Sick Again: Does Your Child Need Antibiotics?

Your child is running a low fever, has a runny nose and sore throat, and is coughing up green phlegm. Naturally, you take them in to see the doctor. But when your doctor prescribes nothing more than monitoring the situation, you get angry, upset, or confused... What about antibiotics?

Know this: There are actually good reasons for this wait and see approach. Antibiotics may not always be the best solution.

What Antibiotics Can – and Cannot Do

The invention of antibiotics was a huge step forward in modern medicine. With it, doctors can treat children for illnesses like pneumonia, which in the past often proved fatal. Today, doctors can easily kill off the bacteria that’s causing your child’s infections with pills, or a suspension.

Not all infections are caused by bacteria, though. Some are caused by virusesand antibiotics are simply not effective at killing them off. Viruses, unlike bacteria, are not actually considered to be “alive,” and getting rid of them is a whole other matter. Generally, treating viral infections is a matter of rest, pushing fluids, and letting the infection run its course.

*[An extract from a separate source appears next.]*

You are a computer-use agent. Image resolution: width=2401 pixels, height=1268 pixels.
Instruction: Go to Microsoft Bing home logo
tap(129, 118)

Let’s look at some of the most common reasons parents request antibiotics: Ear infections, sore throats, and the cold or flu.

Ear Infections

Ear infections are one of the most common reasons for doctor visits. There are times, however, when the doctor will also opt for a “wait and see” approach, especially if:

  • Pain is mild
  • Pain is only in one ear
  • Temperature is at or below 102 degrees

Many times, these infections will clear up on their own without antibiotics. Instead, your doctor might prescribe ear drops that are antibiotic free, but will ease ear pain and make your child more comfortable.

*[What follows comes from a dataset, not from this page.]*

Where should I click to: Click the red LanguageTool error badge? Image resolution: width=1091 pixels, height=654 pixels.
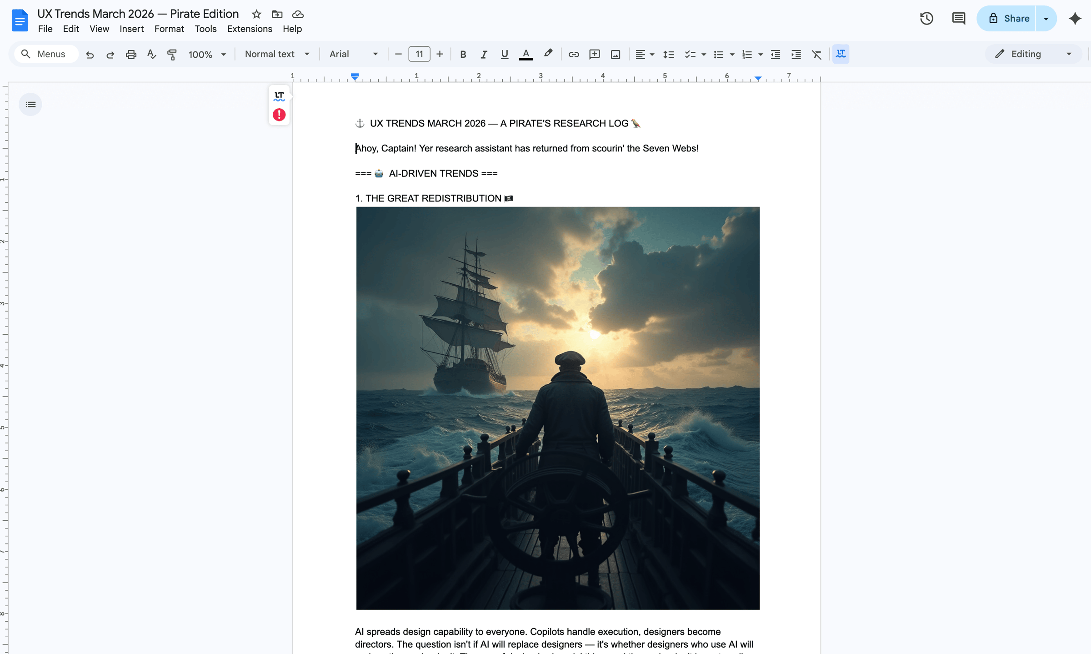point(279,115)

However, if the pain is severe, in both ears, or the temperature is above 102, doctors will start your child on an antibiotic course of treatment.

Sore Throats

Sore throats are a common symptom of many respiratory infections. However, most of these infections are viral – not bacterial. Even if your child is coughing up green phlegm, this is not a sign of a bacterial infection– viruses can cause this, too. While the virus runs its course, sore throats can be treated with lozenges or cough drops, cough syrup, and even home remedies like hot tea with honey and lemon.

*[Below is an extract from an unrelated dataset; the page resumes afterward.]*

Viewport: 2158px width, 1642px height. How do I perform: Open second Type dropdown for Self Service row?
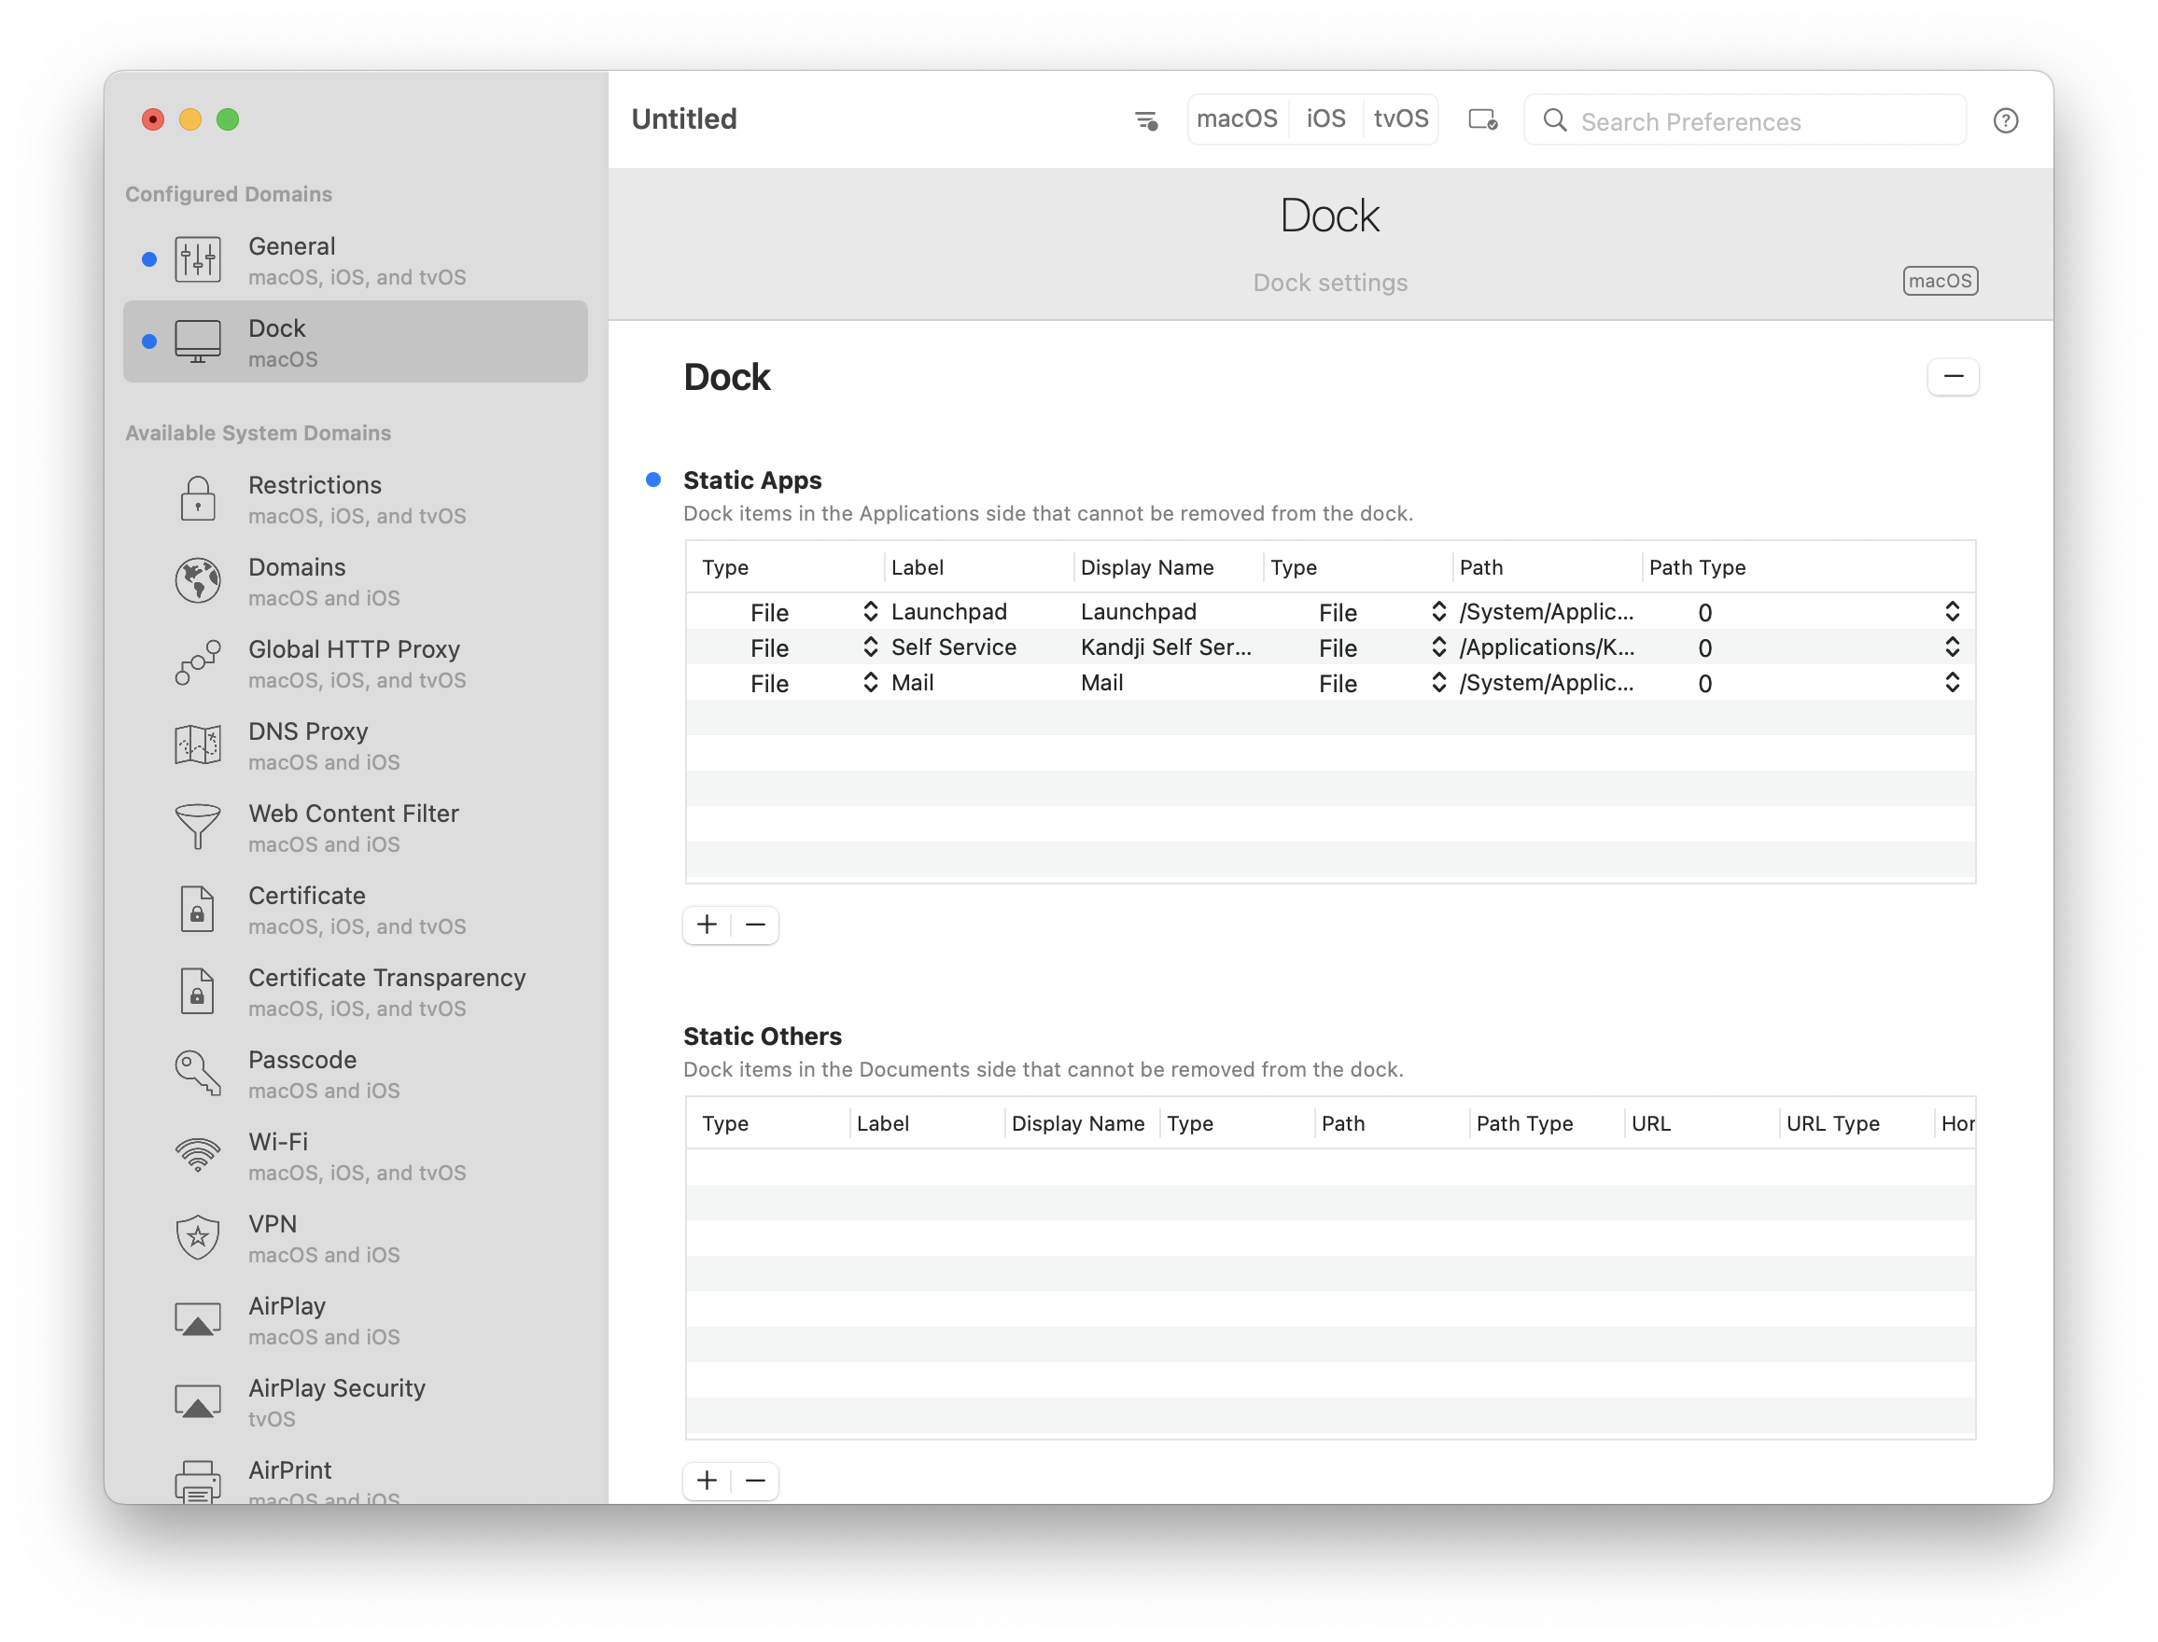(x=1437, y=647)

An exception to this rule is a throat infection caused by group A streptococci. “Strep throat” infections can have serious complications if left untreated, and can lead to infections in the kidneys or the heart. Your doctor will prescribe antibiotics in this case, for sure.

The Cold and Flu

During the cold and flu season, you may think you need antibiotics. However, both the cold and flu are also viral infections. Rest, comfort care, and the passage of time are the best treatment.

What's even better is cold and flu prevention. Make sure your child washes his hands frequently, limit contact with those who are ill, and get a flu vaccine annually. A good diet and plenty of rest also keep the immune system strong.

The Side Effects of Antibiotics

Antibiotics kill off bad bacteria – but they kill off good bacteria, too. These good bacteria live in the gut and help with digestion and immunity. Once they are killed off, you’ll be facing a whole new host of health concerns: Nausea, vomiting, and diarrhea.

Children can also have an allergic reaction to antibiotics. Most of the time, the reaction is mild, and the most common symptom is hives. However, sometimes the reaction can be more severe and can even require emergency medical treatment.

Bacterial Resistance

Bacteria, like any living thing, can change. And overuse of antibiotics has meant that many species of bacteria have developed antibiotic resistance. This means that antibiotic medications that used to be effective are no longer able to treat an infection.

If a child gets infected with resistant bacteria, they will often have to be hospitalized and given special medications through an IV. Already, many infections that affect children (like pneumonia, sinus or ear infections, or even meningitis) are getting more difficult to treat because of bacterial resistance.

Antibiotics Do’s and Don’ts

If your child is given a round of antibiotics, here are some guidelines for using them safely:

  • Always discuss the pros and cons of using an antibiotic with your doctor. This way you can make an informed decision about treatment.
  • Always give your child the full course of prescribed antibiotics. Don’t stop them early even if your child appears to feel better.
  • Always take the antibiotics exactly as prescribed. Do not skip doses.
  • Always tell the doctor if your child develops hives or other signs of an allergic reaction.
  • Never use old or leftover antibiotics. Expired antibiotics can sometimes be toxic.
  • Never give your child antibiotics that have been prescribed for another family member.
  • Ask your doctor when it’s ok to give your child probiotics while on antibiotics. This can help reduce digestive issues.

Has your child ever had a reaction to antibiotics? Or do you try to keep them off medication altogether?